5月29日,朔州警方以其涉嫌非法集资案发布通告。朔州警方告诉新京报记者,上官军乐已逃往海外,多年来他们一直追查此案,目前正在侦破中。
关停的鲍府朔州店。新京报记者 赵朋乐 摄
身家过亿的“大王”
今年42岁的上官军乐出生于山西运城。他的母亲说,小时候家境贫穷,19岁时,上官军乐去了朔州做洗衣粉促销员。2001年,上官军乐在朔州经营服装店攒了笔钱,2004年,他花费百万元租下区政府后院的朔城宾馆,并改造成一家五星级酒店。
2007年,上官军乐创办“豪门吉品鲍府”,让他在山西朔州暴得大名。
这是一家高消费的奢侈餐厅,专营高档“、鱼子酱、法国松露、西班牙火腿”,“人均三千到五千不等”。
上官军乐曾在一期访谈节目中宣称,要打造“舌尖上的劳斯莱斯”,“装修鲍府时,光设计费就要150块钱一平米。吃饭时,可能会突然传来一阵琴声,或蹦出一个美女为大家弹奏一曲。”
在很长一段时间里,这里都是朔州高消费的代表。
“在当年,鲍府的服务是其他饭店没有的。”曾去过鲍府吃饭的上官军乐的朋友描述,一进门就能看到上官军乐买来的字画和古董,在鲍府,他第一次用“公筷”,服务员都戴着手套,餐桌上的盘子有一滴油就得换掉。

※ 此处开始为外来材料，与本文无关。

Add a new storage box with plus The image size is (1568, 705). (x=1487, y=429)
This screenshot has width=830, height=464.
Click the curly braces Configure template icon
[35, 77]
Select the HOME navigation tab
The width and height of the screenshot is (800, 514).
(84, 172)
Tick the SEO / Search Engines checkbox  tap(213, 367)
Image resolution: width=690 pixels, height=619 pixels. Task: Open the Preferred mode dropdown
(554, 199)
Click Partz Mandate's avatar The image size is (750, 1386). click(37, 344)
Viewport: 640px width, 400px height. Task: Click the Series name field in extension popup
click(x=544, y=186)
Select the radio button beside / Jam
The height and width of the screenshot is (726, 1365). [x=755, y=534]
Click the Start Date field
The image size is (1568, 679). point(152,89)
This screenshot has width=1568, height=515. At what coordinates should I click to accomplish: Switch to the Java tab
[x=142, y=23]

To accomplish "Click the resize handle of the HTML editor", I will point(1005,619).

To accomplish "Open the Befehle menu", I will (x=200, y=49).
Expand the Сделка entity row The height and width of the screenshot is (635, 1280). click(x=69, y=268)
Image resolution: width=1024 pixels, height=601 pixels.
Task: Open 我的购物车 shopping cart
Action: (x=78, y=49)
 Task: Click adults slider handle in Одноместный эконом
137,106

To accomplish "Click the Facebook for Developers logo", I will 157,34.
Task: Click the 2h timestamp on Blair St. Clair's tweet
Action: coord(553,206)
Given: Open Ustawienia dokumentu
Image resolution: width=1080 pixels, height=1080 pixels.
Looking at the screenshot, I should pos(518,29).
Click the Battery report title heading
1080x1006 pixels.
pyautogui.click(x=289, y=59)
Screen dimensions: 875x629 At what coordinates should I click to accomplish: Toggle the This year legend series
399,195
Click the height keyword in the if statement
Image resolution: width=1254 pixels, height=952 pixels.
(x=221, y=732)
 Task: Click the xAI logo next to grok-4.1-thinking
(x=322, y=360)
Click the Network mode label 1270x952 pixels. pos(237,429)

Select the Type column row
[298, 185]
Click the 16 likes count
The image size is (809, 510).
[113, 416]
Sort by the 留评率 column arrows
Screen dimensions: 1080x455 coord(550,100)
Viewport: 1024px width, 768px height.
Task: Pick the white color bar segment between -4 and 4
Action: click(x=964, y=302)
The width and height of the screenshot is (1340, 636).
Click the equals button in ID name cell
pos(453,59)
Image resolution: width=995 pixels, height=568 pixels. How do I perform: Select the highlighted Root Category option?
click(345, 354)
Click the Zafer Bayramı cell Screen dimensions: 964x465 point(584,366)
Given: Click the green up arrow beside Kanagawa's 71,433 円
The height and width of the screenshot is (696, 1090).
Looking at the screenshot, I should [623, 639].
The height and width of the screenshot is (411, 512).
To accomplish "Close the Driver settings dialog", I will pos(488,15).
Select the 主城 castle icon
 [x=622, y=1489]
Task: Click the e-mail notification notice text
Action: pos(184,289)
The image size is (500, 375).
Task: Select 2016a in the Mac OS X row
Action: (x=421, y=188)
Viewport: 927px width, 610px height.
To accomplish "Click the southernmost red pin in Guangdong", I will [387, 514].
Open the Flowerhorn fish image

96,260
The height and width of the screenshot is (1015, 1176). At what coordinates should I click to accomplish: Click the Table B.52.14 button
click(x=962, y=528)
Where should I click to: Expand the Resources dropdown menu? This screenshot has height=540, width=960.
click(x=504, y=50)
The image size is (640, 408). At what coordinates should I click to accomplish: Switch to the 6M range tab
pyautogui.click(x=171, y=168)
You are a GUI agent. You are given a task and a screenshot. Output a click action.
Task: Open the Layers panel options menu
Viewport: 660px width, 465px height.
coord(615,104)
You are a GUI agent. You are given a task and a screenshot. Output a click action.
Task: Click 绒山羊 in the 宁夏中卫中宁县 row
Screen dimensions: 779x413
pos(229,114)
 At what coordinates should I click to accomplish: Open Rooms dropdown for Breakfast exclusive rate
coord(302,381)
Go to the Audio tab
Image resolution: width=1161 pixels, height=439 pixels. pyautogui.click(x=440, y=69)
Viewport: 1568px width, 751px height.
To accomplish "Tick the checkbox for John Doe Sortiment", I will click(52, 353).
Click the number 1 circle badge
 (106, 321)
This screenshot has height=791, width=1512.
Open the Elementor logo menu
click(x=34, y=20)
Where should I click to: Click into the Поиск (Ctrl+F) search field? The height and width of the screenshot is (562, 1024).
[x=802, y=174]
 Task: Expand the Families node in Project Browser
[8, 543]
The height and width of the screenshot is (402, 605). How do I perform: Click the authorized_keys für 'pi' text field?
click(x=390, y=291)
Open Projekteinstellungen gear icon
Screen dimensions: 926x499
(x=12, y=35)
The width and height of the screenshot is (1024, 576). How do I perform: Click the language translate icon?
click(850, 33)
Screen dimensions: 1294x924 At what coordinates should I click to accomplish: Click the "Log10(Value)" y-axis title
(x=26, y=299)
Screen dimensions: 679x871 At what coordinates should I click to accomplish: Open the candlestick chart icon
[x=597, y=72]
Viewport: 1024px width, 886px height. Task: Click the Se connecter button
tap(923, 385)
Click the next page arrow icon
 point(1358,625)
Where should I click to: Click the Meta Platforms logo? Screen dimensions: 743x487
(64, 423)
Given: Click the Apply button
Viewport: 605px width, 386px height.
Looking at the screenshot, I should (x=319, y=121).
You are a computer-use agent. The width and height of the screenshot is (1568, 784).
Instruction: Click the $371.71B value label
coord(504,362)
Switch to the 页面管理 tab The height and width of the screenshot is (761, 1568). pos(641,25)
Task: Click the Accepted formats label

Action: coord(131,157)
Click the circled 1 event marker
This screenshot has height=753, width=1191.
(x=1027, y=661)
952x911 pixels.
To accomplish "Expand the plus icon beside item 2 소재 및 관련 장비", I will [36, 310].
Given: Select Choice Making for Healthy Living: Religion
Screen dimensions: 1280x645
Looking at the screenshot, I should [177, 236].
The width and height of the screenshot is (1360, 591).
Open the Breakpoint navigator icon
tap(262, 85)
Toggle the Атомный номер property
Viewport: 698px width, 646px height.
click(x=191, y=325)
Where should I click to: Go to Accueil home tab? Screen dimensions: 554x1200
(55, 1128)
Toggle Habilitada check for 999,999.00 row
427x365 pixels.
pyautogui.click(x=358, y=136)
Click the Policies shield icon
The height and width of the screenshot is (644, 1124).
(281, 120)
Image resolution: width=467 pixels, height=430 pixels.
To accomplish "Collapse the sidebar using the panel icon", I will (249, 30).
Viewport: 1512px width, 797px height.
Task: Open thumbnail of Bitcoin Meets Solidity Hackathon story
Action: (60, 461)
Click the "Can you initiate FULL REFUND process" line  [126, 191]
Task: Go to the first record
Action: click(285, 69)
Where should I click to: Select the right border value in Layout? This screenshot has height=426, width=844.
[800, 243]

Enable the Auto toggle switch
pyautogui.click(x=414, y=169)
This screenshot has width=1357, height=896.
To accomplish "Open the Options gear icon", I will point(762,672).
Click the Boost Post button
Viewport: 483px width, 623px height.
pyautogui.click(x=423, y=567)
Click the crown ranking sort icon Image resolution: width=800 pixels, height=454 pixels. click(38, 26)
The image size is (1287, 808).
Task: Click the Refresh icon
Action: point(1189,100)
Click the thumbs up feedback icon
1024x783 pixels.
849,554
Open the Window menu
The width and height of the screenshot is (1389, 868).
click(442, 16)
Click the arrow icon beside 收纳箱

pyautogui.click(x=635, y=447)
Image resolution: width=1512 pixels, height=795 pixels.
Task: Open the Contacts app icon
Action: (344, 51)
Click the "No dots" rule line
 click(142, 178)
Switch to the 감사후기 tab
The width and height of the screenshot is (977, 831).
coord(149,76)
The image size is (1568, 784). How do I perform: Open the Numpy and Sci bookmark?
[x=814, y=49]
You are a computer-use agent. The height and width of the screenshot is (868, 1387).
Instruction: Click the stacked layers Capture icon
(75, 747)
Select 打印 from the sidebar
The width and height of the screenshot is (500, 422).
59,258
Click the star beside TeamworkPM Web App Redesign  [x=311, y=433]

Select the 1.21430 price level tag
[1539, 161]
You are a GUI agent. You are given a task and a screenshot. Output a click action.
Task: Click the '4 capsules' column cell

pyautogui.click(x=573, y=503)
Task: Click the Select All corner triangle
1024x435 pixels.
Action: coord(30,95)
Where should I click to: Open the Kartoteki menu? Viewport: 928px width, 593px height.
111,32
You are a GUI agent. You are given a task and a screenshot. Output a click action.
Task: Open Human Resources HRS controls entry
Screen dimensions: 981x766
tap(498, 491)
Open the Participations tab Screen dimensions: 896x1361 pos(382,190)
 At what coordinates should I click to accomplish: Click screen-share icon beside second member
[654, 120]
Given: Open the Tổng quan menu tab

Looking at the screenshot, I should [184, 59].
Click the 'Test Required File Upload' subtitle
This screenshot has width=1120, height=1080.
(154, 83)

“豪华”背后是普通人难以企及的高消费。一名曾在鲍府消费过的食客称,那里一顿饭至少上万元,一次消费几十万也算正常。
一名知情人士向新京报记者描述称,当时,山西煤业发达,奢华的鲍府也随之生意火爆,几乎每天门口都停满了豪车。
有了钱之后,行事高调的上官军乐买了一辆劳斯莱斯,还花几十万元买了个尾号001的北京车牌。
有媒体报道称,开业一个月后,鲍府的销售额就过了百万元。短短5年时间,上官军乐就在太原、吕梁等地开了五家分店,他也成了身家过亿的“大王”。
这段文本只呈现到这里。